Exercise directions: Return the records exactly as they stand, and keep the pictures out of the copy.

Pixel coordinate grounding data
*****
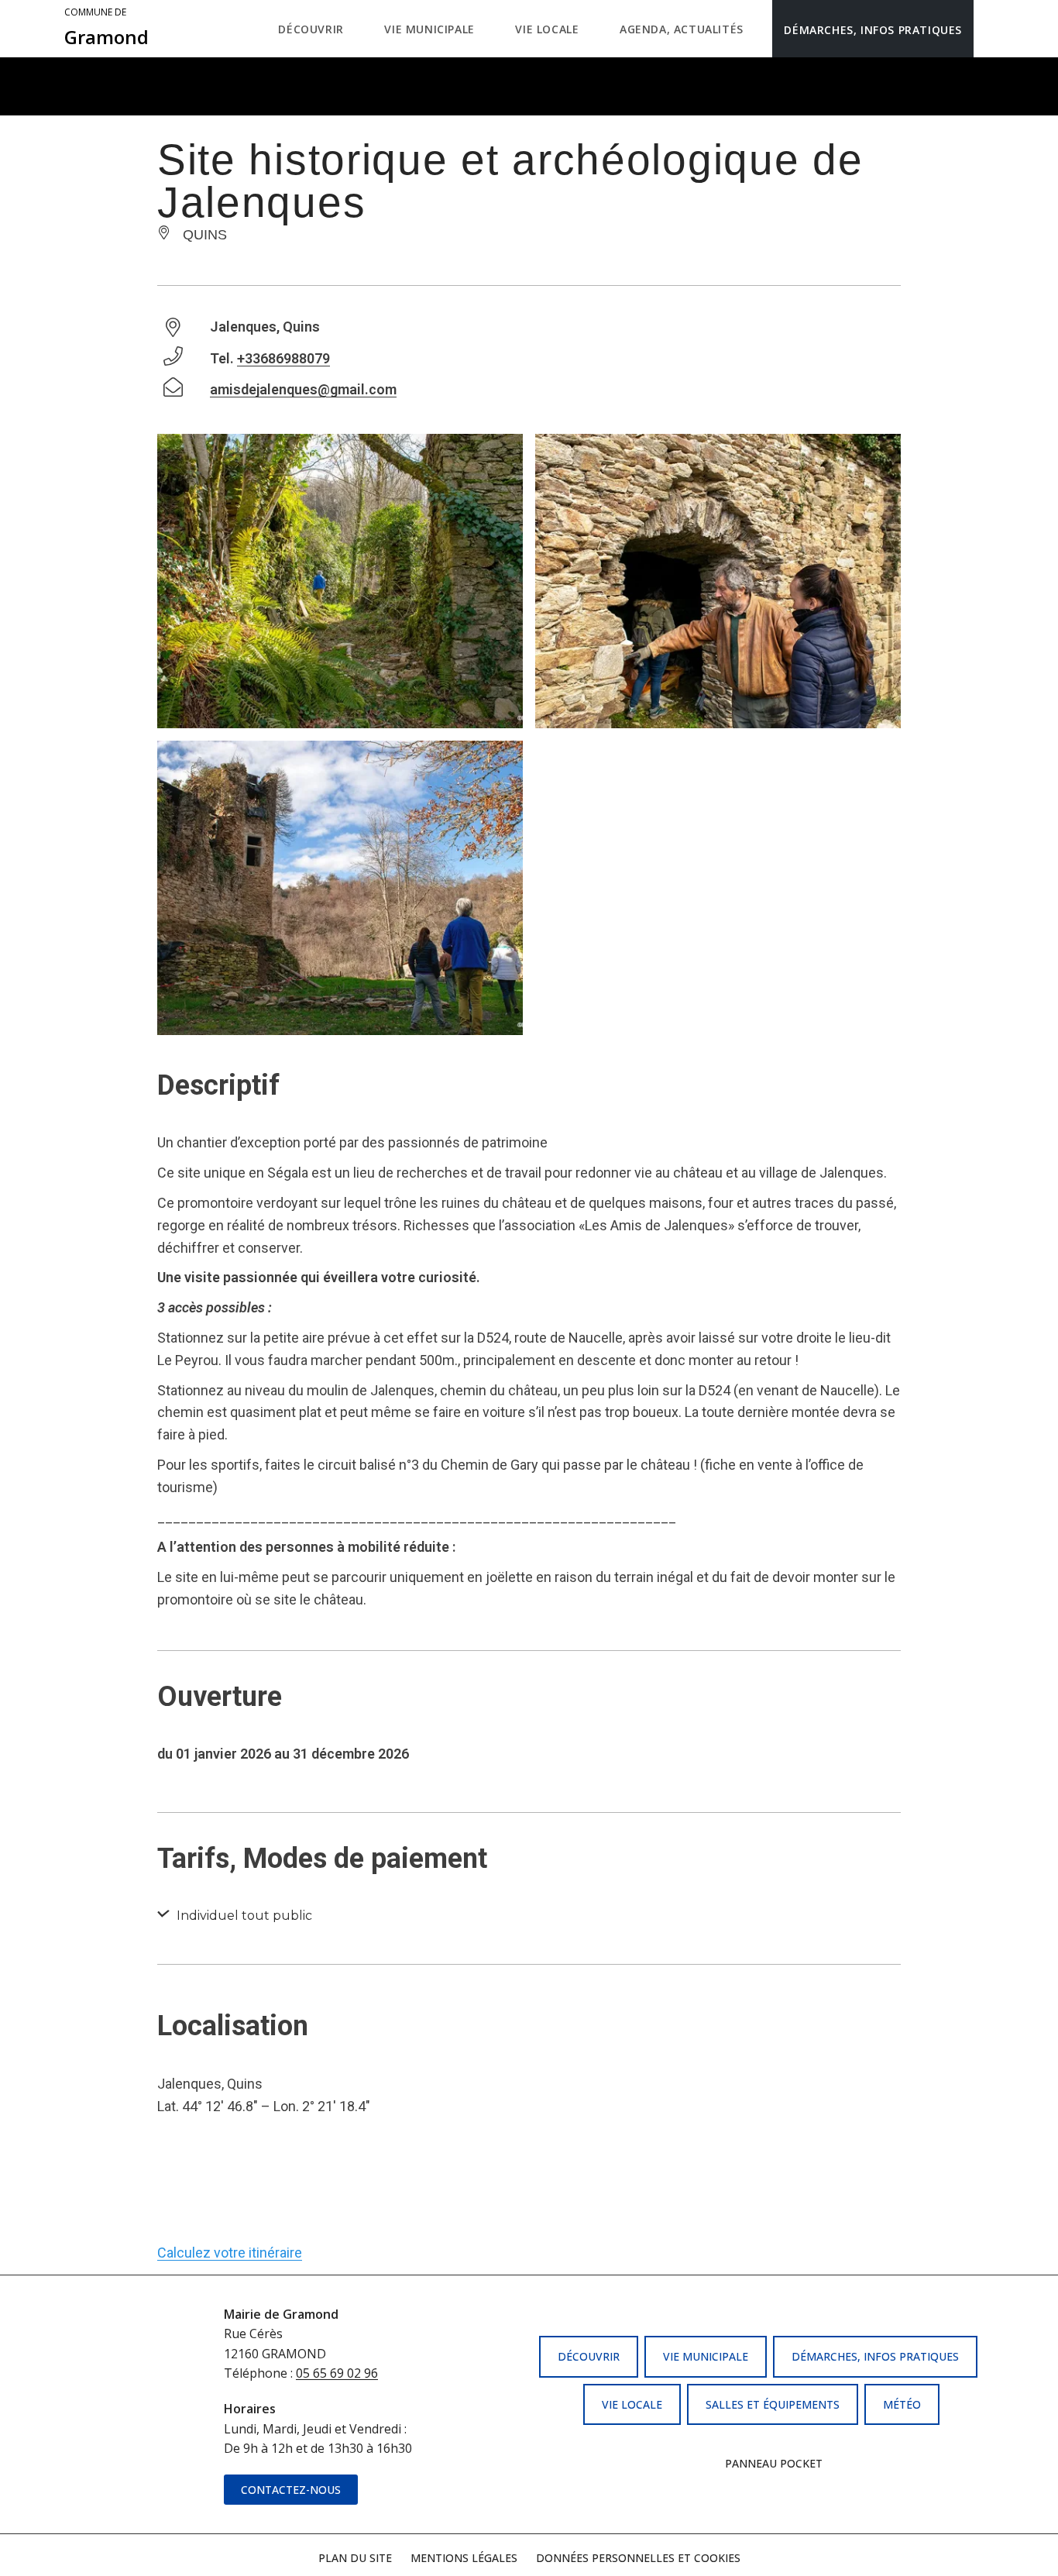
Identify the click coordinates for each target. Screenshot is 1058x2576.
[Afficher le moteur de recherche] (989, 28)
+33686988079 (283, 358)
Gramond (106, 27)
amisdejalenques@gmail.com (303, 389)
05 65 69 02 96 (337, 2373)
*****
Response to the exercise:
Identify the click coordinates for each target. Screenshot is 1058x2576.
[Afficher le moteur de recherche] (989, 28)
+33686988079 (283, 358)
Gramond (106, 27)
amisdejalenques@gmail.com (303, 389)
05 65 69 02 96 (337, 2373)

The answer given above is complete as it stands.